● **TASK STATEMENT**: Would you repeat word for word the lines of the listing that follows, from the one with "Task: Open Microsoft Word from the taskbar" up to and including the one with "Image resolution: width=1364", and leave out the images?

· · ·

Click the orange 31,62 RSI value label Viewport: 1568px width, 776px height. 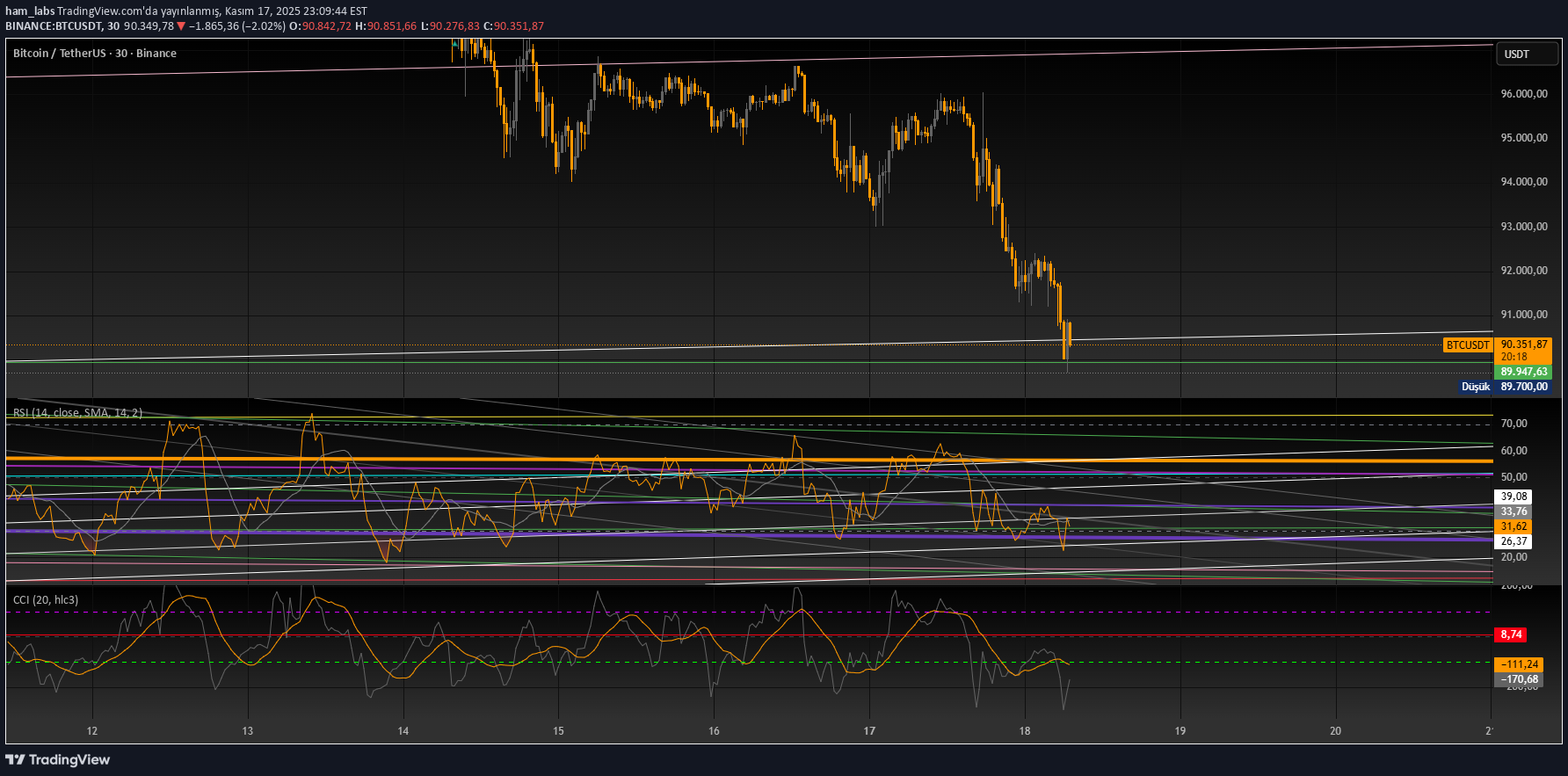(1514, 526)
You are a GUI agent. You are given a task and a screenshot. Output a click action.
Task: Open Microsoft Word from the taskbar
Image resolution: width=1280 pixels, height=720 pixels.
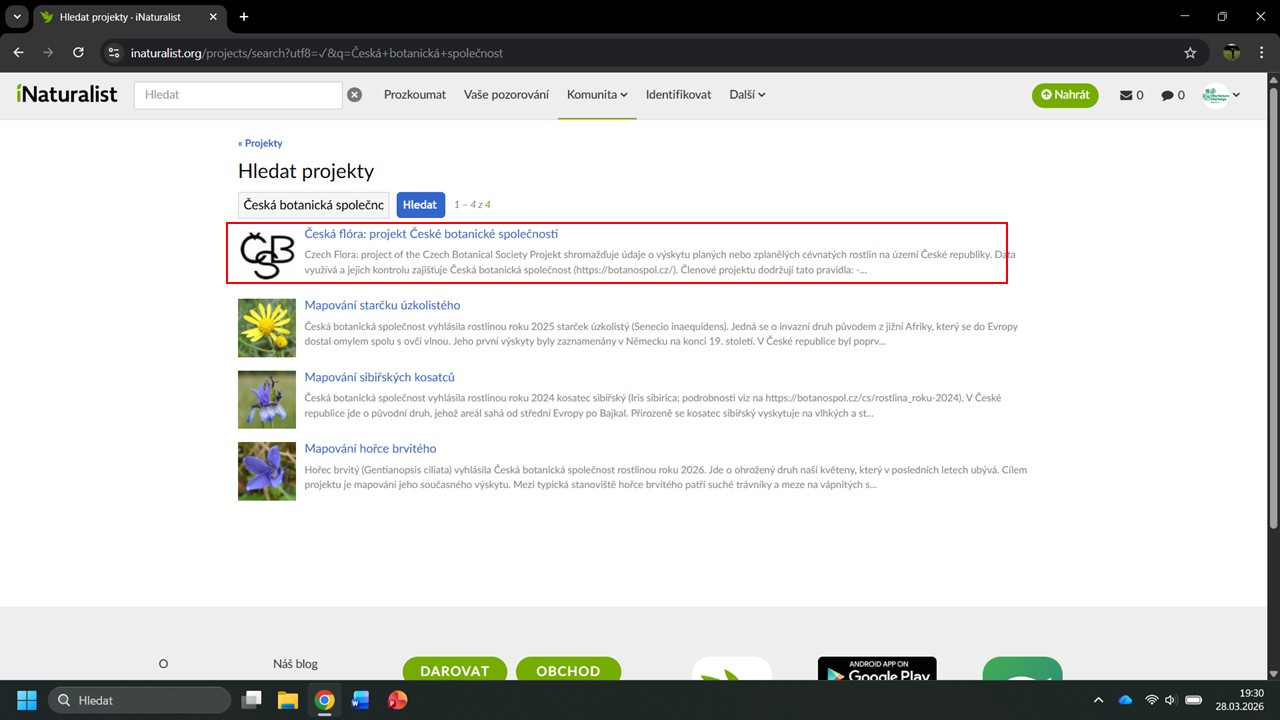coord(360,700)
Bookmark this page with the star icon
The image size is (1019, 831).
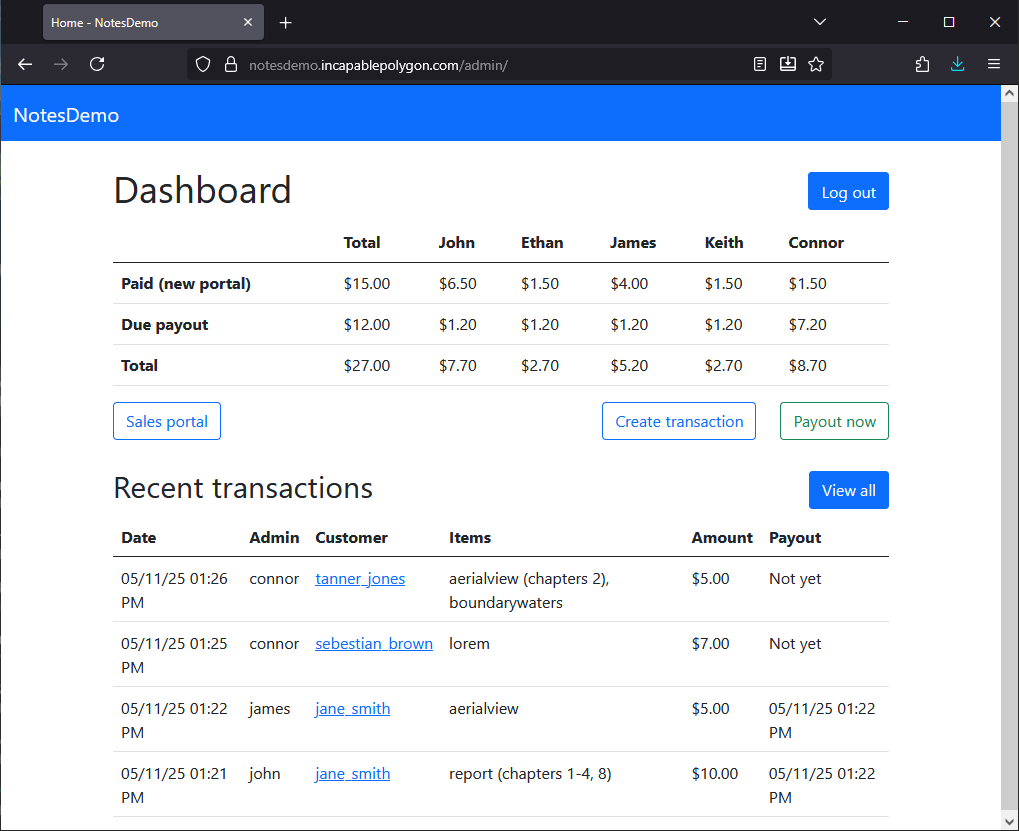816,63
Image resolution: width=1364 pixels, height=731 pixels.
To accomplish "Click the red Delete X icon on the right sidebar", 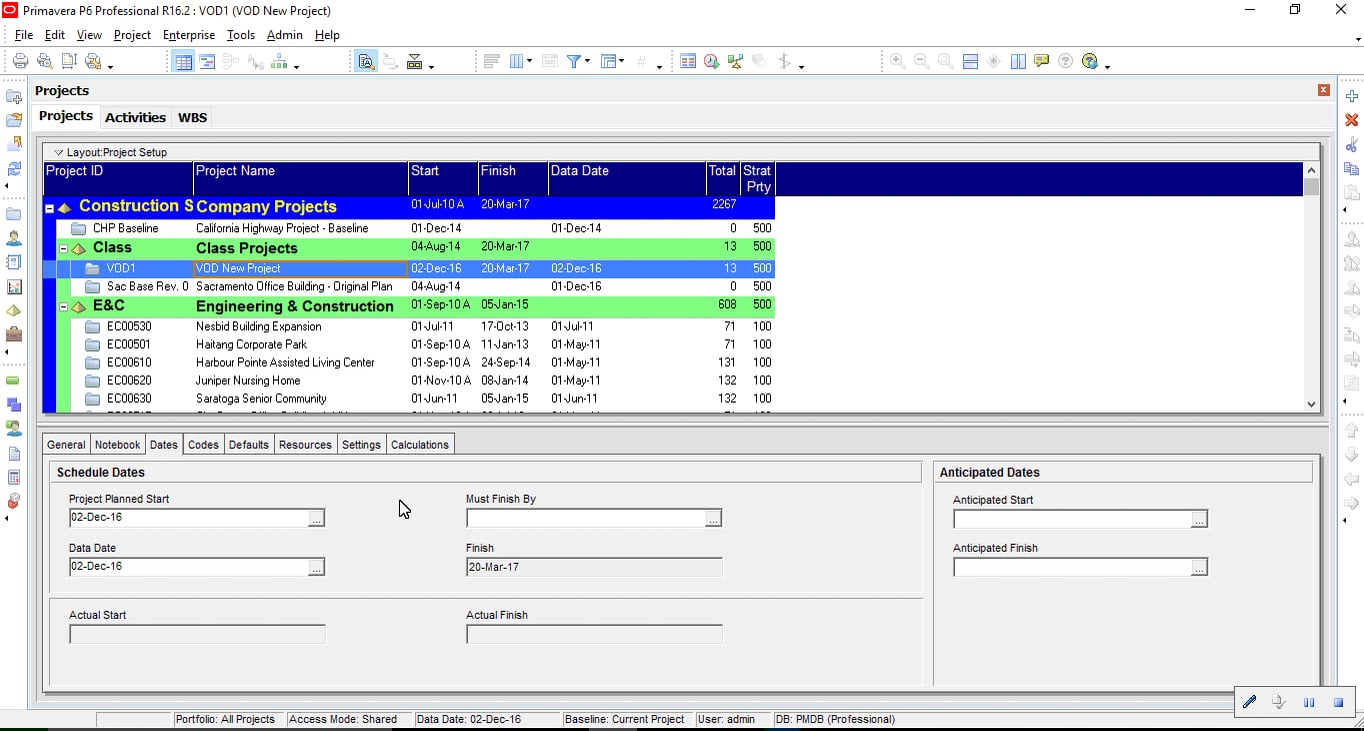I will click(x=1352, y=120).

· · ·

● **RESPONSE BOX**:
Task: Open Microsoft Word from the taskbar
Image resolution: width=1280 pixels, height=720 pixels.
coord(360,700)
Bookmark this page with the star icon
The image size is (1019, 831).
816,63
Image resolution: width=1364 pixels, height=731 pixels.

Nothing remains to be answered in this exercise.